* Problem: What lines in the listing include "icon"? Return a copy of each.

* Records for this task:

═══

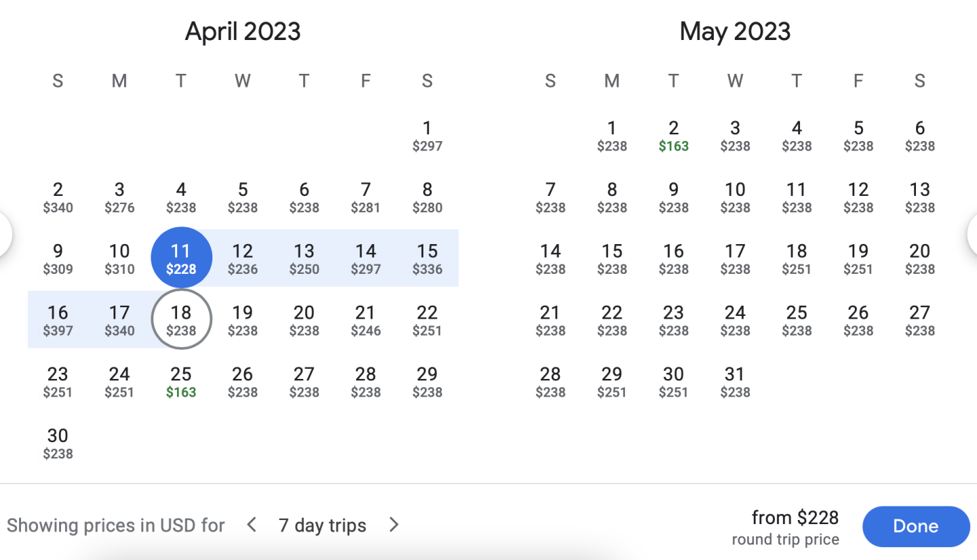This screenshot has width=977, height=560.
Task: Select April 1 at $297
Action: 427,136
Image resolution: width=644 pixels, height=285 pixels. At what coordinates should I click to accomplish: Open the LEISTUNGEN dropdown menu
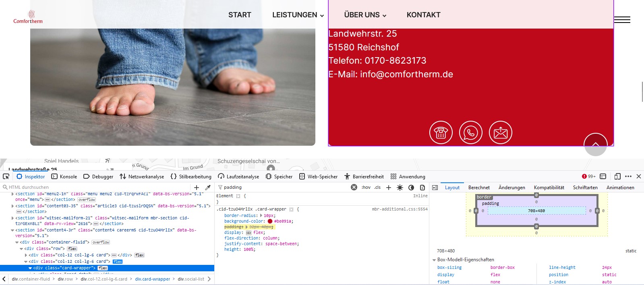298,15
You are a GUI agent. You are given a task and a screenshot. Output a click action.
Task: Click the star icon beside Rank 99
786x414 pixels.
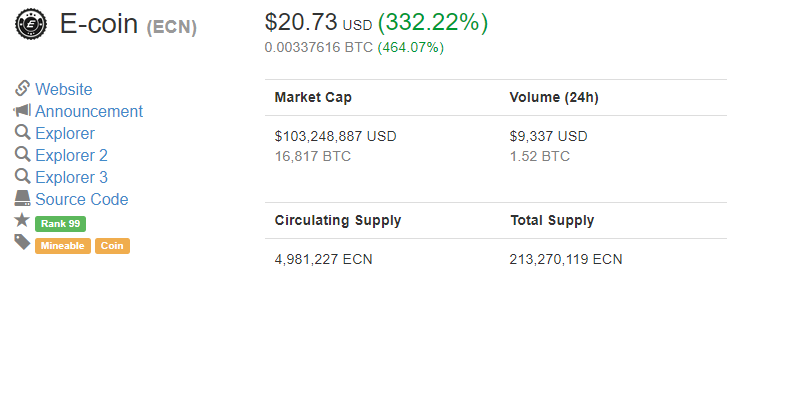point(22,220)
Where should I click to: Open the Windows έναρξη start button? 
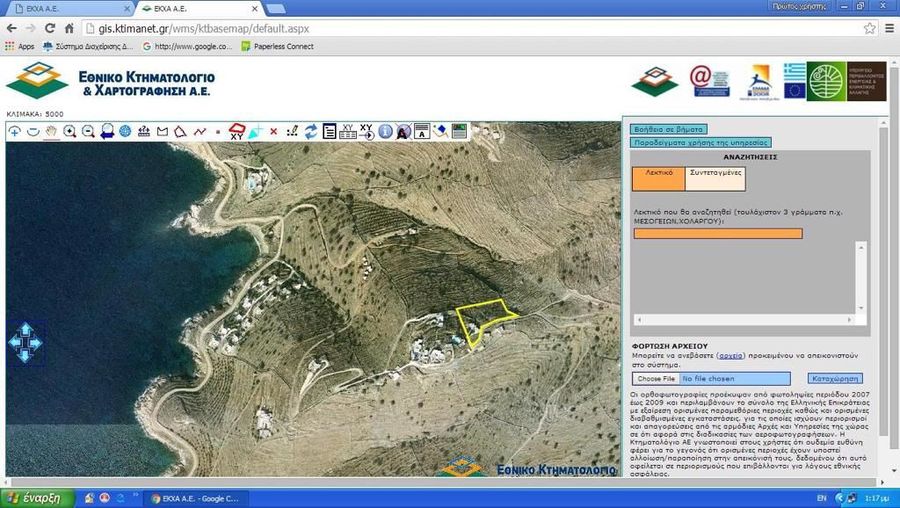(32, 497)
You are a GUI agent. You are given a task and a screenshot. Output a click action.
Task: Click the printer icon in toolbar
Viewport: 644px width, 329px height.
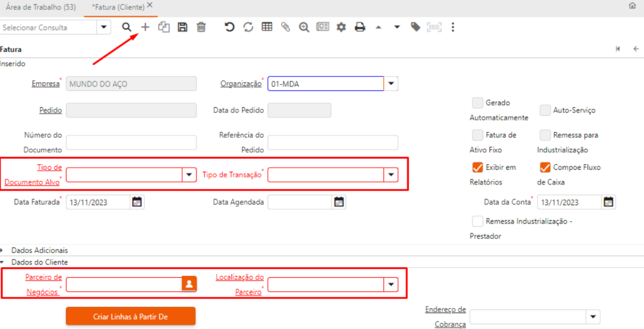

═══

* Finished task:
Task: Click the star icon beside Rank 99
Task: Click the printer icon in toolbar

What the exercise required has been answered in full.